US unadjusted Consumer Price Index (CPI) for February rose 2.4% year-on-year, matching market expectations and unchanged from January’s reading. The figure confirms consensus forecasts and will factor into traders’ and policymakers’ inflation assessments. No additional policy commentary was provided in the report. This brief release is market-relevant as CPI is a primary inflation gauge that influences Federal Reserve rate outlooks and risk asset prices, including cryptocurrencies. Primary keywords: US CPI, inflation, February CPI. Secondary/semantic keywords: Federal Reserve, interest rates, market expectations, crypto volatility.
Neutral
US CPIinflationFederal Reservemacroeconomicscrypto market
US core Consumer Price Index (CPI) year‑over‑year for February came in at 2.5%, matching market expectations and unchanged from the prior month. The report, released by the US Bureau of Labor Statistics, indicates that underlying inflation pressures remained steady in February. No additional macro details or revisions were mentioned in the source. This release is market‑relevant because core CPI (which excludes food and energy) is a key input for Federal Reserve policy expectations and can influence interest‑rate sensitive assets, including cryptocurrencies.

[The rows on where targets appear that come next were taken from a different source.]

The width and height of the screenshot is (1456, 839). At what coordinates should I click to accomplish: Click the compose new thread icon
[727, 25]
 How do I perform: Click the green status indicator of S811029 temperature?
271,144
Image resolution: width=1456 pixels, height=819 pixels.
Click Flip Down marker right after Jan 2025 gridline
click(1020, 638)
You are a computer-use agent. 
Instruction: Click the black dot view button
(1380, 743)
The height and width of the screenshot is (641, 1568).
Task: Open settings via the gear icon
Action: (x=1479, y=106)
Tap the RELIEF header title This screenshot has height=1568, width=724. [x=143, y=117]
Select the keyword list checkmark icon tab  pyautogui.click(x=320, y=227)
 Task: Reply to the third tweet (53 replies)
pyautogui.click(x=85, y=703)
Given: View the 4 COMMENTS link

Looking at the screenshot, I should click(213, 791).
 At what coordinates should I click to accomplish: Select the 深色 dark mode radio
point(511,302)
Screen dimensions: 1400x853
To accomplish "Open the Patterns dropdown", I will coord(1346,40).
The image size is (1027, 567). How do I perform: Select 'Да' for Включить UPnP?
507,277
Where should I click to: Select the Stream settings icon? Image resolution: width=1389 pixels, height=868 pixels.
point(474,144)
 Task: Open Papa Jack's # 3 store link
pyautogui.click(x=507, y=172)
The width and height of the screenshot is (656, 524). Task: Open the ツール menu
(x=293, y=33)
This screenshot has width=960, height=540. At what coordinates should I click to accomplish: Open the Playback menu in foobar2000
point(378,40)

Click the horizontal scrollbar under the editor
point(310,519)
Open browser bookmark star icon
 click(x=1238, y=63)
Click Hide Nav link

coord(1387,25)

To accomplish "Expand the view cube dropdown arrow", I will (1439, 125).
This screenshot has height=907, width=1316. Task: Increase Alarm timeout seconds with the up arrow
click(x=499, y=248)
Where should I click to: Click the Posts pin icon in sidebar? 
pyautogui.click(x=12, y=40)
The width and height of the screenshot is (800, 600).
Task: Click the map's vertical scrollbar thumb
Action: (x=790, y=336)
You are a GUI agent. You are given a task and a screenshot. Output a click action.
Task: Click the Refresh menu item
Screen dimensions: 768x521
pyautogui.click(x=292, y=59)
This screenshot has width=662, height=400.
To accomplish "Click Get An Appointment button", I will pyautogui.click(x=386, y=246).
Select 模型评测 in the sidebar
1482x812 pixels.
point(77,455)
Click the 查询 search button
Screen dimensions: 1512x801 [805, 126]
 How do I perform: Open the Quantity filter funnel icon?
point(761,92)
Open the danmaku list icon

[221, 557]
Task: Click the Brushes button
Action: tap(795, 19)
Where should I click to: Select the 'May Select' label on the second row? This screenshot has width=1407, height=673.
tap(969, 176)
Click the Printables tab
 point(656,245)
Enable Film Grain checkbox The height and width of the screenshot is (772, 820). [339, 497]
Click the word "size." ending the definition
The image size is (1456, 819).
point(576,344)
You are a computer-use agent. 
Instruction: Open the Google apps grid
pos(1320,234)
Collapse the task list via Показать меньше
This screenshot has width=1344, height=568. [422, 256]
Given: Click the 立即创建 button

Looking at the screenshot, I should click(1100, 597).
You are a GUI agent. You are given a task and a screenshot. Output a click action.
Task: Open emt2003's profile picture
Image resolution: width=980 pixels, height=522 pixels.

Bitcoin rebounded toward $70,000 as crypto investment products saw approximately $619 million in weekly inflows. At the same time, KT DeFi — a London-registered cloud-mining and distributed cloud computing platform founded in 2019 — is being promoted as an alternative income channel for crypto investors. KT DeFi offers cloud-based hashrate contracts that let users participate in mining without buying hardware. The platform supports major assets including BTC, ETH, XRP, DOGE, USDT, USDC, LTC, BCH and SOL, and claims automated daily profit settlement via smart contracts. Contracts vary by term and payout (examples cited: short trial and plans tied to specific mining rigs with stated principal-plus-profit figures). KT DeFi also highlights energy-efficient facilities using renewable power to lower costs and operational barriers. New users reportedly receive a $17 trial reward. The article is partner content and includes a disclosure that it is not investment advice; readers are advised to perform their own research.